■ PASSAGE PROVIDED
BEGIN

1. Field of the Invention
The present invention relates to a semiconductor memory device, and more particularly, to a semiconductor memory device having a plurality of laser fuses.
2. Description of the Related Art
When a semiconductor memory device is fabricated, several parameters of the memory device are tested to determine whether it performs according to predetermined design constraints. If any one of the testing parameters is outside tolerance, this is taken as an indication that the device is defective. Consequently, the semiconductor memory device is discarded.
However, in the course of testing the operation of a semiconductor memory device including a plurality of primary memory cells for data storage, if some of the memory cells prove to be defective, the defective primary memory cells in question can be replaced by redundant memory cells fabricated on the device. This redundant configuration permits the semiconductor memory device to continue to operate in a normal state, even though some of the primary cells may be defective. The primary memory cells and redundant memory cells are all connected via fuses controlled by control circuits in the semiconductor memory device. As stated above, if a defective memory cell is discovered in a semiconductor memory device, then a fuse coupled to the defective memory cell is blown and the redundant memory cell is connected instead. Accordingly, the semiconductor memory device with defective primary cells can operate normally and is not discarded.
Highly integrated semiconductor memory devices have a fairly high manufacturing cost, which causes a large loss if any defective cells are discovered. This is why the memory devices include redundant memory cells with which to replace defective primary memory cells. Types of fuses deployed in such semiconductor memory devices include electrical fuses selectively cut by flow of excessive current, or xe2x80x9covercurrentxe2x80x9d, and laser fuses selectively cut by applied laser beam. In contemporary systems, laser fuses are widely used due to their simplicity in use and layout. Electrical fuses are commonly used in semiconductor memory devices such as Electrically Erasable Programmable Read Only Memory (EEPROM) while the laser fuses are very often used in Dynamic Random Access Memory (DRAM).
FIG. 1 is a block diagram of a laser fuse box in a conventional semiconductor memory device 101. In the device, laser fuses 111-114 formed on the device each have a predetermined width D and are separated from each other by a predetermined space E1. The laser fuses 111-114 include a fusing region 121 where fusing by a laser beam occurs. The laser fuses 111-114 are laid out at a right angle to the direction of the length L1 of the fusing region 121.
As shown in FIG. 1, there is a limit to the degree at which the size of the fusing region 121 can be reduced, since the primary axes of the laser fuses 111-114 are at right angles with respect to the direction of the length L1 of the fusing region 121. Such a limit restricts the reduction in the overall size of the semiconductor memory device 101. In order to reduce the size of the fusing region 121 in this configuration, the laser spot size needs to be smaller, which is not a simple task to achieve. Therefore, any reduction in the size of the semiconductor memory device 101 requires that the area of the fusing region 121 be reduced.

END

■ SUPPLIED ENTRIES
BEGIN

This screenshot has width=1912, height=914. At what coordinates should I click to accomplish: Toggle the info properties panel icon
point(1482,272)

END
BEGIN

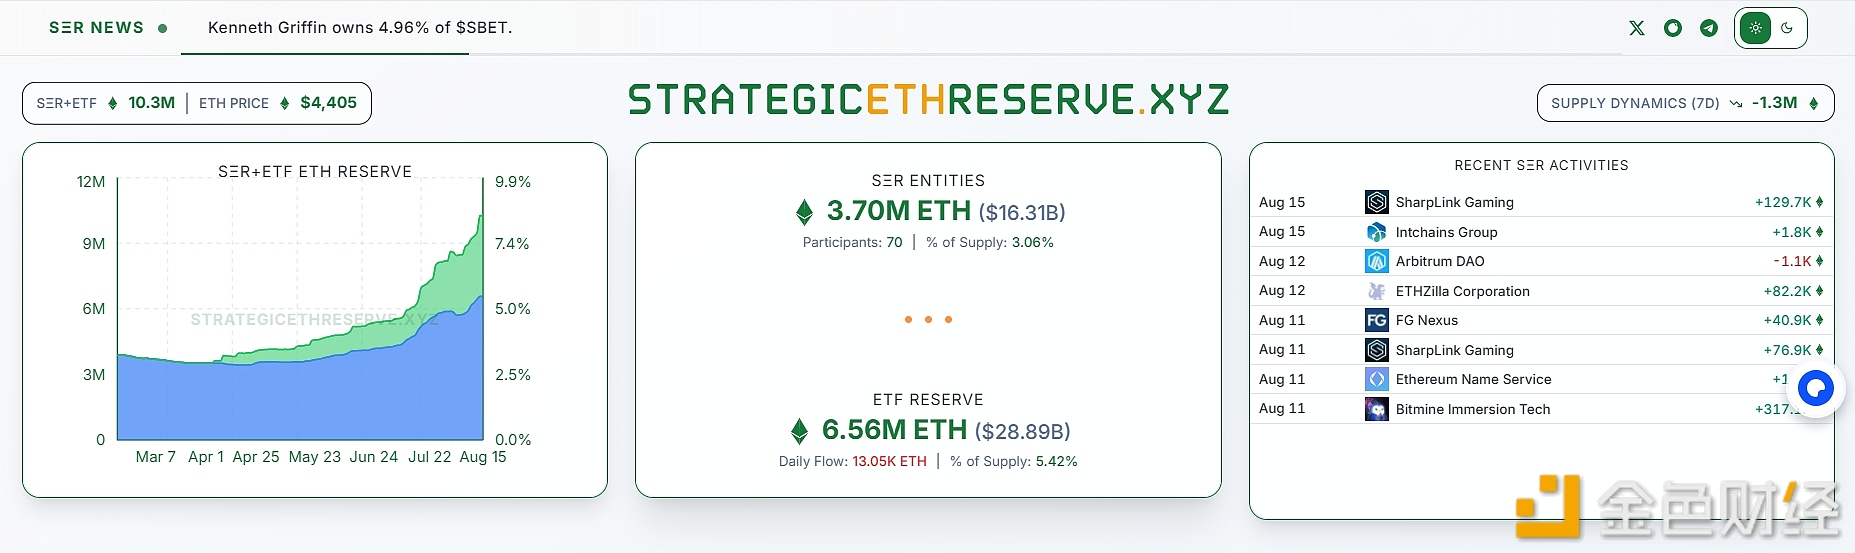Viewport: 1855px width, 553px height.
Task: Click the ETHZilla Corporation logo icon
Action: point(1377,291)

END

■ PROBLEMS AND TASKS
1. In the passage on laser fuses, what type of memory very often uses laser fuses?
2. Please continue the passage on laser fuses in semiconductor memory devices from the point where it stops.

■ LIST OF ANSWERS
1. Dynamic Random Access Memory (DRAM).

2.
Furthermore, U.S. Pat. No. 5,747,869 shows laser fuses having narrow ends and wide ends, of which the wide ends are portions to be fused. Since the wide ends are required to have a predetermined length for achieving a fusing operation, the laser fuses become longer, and accordingly, the area of the fusing region is not decreased.
To address the above limitations, it is an objective of the present invention to provide a semiconductor memory device including a plurality of laser fuses in which the width of a fusing region can be reduced.
Accordingly, to achieve the above objective, there is provided a semiconductor memory device having a plurality of laser fuses in which the plurality of laser fuses include a first region including the ends of one side of the plurality of laser fuses, a second region including the ends of the other side of the plurality of laser fuses, and a fusing region in which the laser fuses are fused, wherein the laser fuses of the fusing region are inclined so as to have a predetermined angle with respect to the first and second regions.
In the above semiconductor memory device, it is preferable that the space between the included portion of the laser fuses in the fusing region is narrower than those of the first and second regions, in which the laser fuses are formed of polysilicon or metal.
Furthermore, it is preferable that the laser fuses in the above fusing region are parallel to each other, and that the laser fuses in the first region are arranged parallel to those in the second region.
In another embodiment, the present invention is directed to a laser fuse for a semiconductor device. The laser fuse comprises first and second terminals formed on a semiconductor device, each terminal having a primary axis. A fuse region is formed on the semiconductor device coupled between the first and second terminals, the fuse region having a primary axis positioned at an angle relative to the primary axes of the first and second terminals.
In a preferred embodiment, the primary axes of the first and second terminals are parallel. The semiconductor device preferably comprises a memory device. The angle is preferably acute.
According to the present invention, the width, and thus the overall area, of the fusing region of the laser fuses can be reduced.